When a person receives a cancer diagnosis, diet often becomes a source of significant confusion. The question of whether to consume milk is one of the most frequent concerns, creating anxiety for patients and their caregivers. This concern stems from circulating information about potential links between dairy components and tumor growth, which often conflicts with milk’s established nutritional value. Clear, evidence-based guidance is needed to manage the physical demands of treatment and recovery effectively.
Understanding the Milk and Cancer Controversy
The primary concern regarding milk consumption and cancer often centers on Insulin-like Growth Factor-1 (IGF-1). This naturally occurring growth factor promotes cell division. Because of this function, some theories suggest that consuming dairy could potentially fuel cancer growth or recurrence, especially in hormone-sensitive cancers.
However, the scientific consensus suggests the direct contribution of IGF-1 from cow’s milk to cancer risk is likely small. The amount of IGF-1 in milk is minimal compared to what the human body naturally produces. Studies indicate that most IGF-1 found in milk is degraded by digestive enzymes in the stomach, meaning very little is absorbed intact into the bloodstream. While some studies link high dairy intake to increased prostate cancer risk, the evidence is mixed for other cancers, and some research suggests dairy may reduce the risk of colorectal cancer.
Milk’s Nutritional Contribution During Treatment
Milk and dairy products offer a concentrated source of nutrients that can significantly aid in recovery during treatment. The protein content in milk is particularly valuable, providing approximately 8 grams per cup. This high-quality protein is necessary for counteracting muscle wasting, known as cachexia, a common side effect of many treatments.
Adequate protein intake is also needed for tissue repair following surgery or radiation, and for maintaining immune function. Milk is a convenient source of calcium and Vitamin D, which are important for bone health often compromised during cancer therapy. Since certain treatments may lead to bone density loss, the calcium and Vitamin D found in fortified milk are important for prevention. For patients struggling with appetite and unintended weight loss, choosing whole milk or adding milk powder to foods provides much-needed calories and fat to prevent malnutrition.
Addressing Digestive Challenges Caused by Treatment
Milk consumption can become challenging due to side effects caused by chemotherapy or radiation. These treatments can damage the cells lining the small intestine responsible for producing the lactase enzyme. This damage can result in acquired lactose intolerance, causing symptoms like gas, bloating, and diarrhea after consuming dairy.

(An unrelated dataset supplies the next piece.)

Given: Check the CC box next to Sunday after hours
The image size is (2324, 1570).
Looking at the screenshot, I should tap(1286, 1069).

If new digestive symptoms arise, patients do not need to eliminate dairy entirely. A practical first step is switching to lactose-free milk, which has the lactase enzyme already added to break down the milk sugar. Over-the-counter lactase enzyme drops or tablets can also be taken just before consuming dairy to help with digestion. Many patients tolerate dairy products like yogurt and hard cheeses because the fermentation process naturally reduces their lactose content.
Comparing Dairy and Non-Dairy Alternatives
When digestive issues persist or a patient chooses to avoid dairy, understanding the nutritional differences among alternatives is important. Standard cow’s milk provides a robust nutritional profile, containing about 8 grams of protein per serving, alongside natural calcium and often added Vitamin D. This profile is difficult to match with most plant-based options.

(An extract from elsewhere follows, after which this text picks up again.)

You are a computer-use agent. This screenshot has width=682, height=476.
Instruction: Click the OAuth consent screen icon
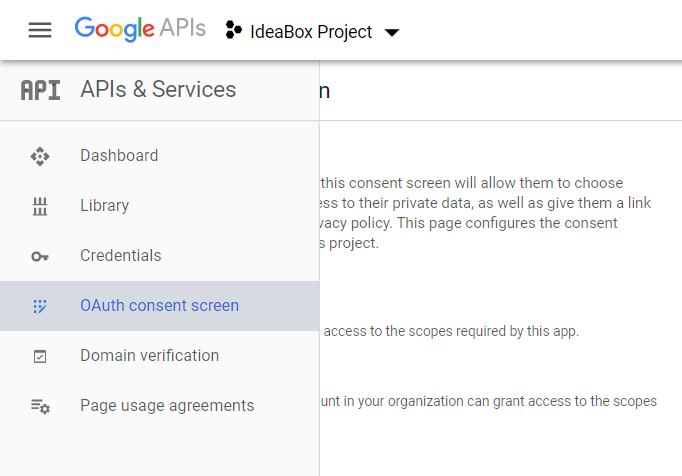pos(40,306)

Among the alternatives, fortified soy milk offers the most comparable nutritional profile, providing similar protein, calcium, and Vitamin D. Due to this similarity, fortified soy milk is often the only plant-based beverage included in federal dairy guidelines. Other popular alternatives, such as almond and oat milk, typically contain significantly less protein, often less than 1 gram per serving. These lower-protein options are suitable for hydration or recipes, but they are not effective substitutes for the protein needed to prevent muscle loss during treatment.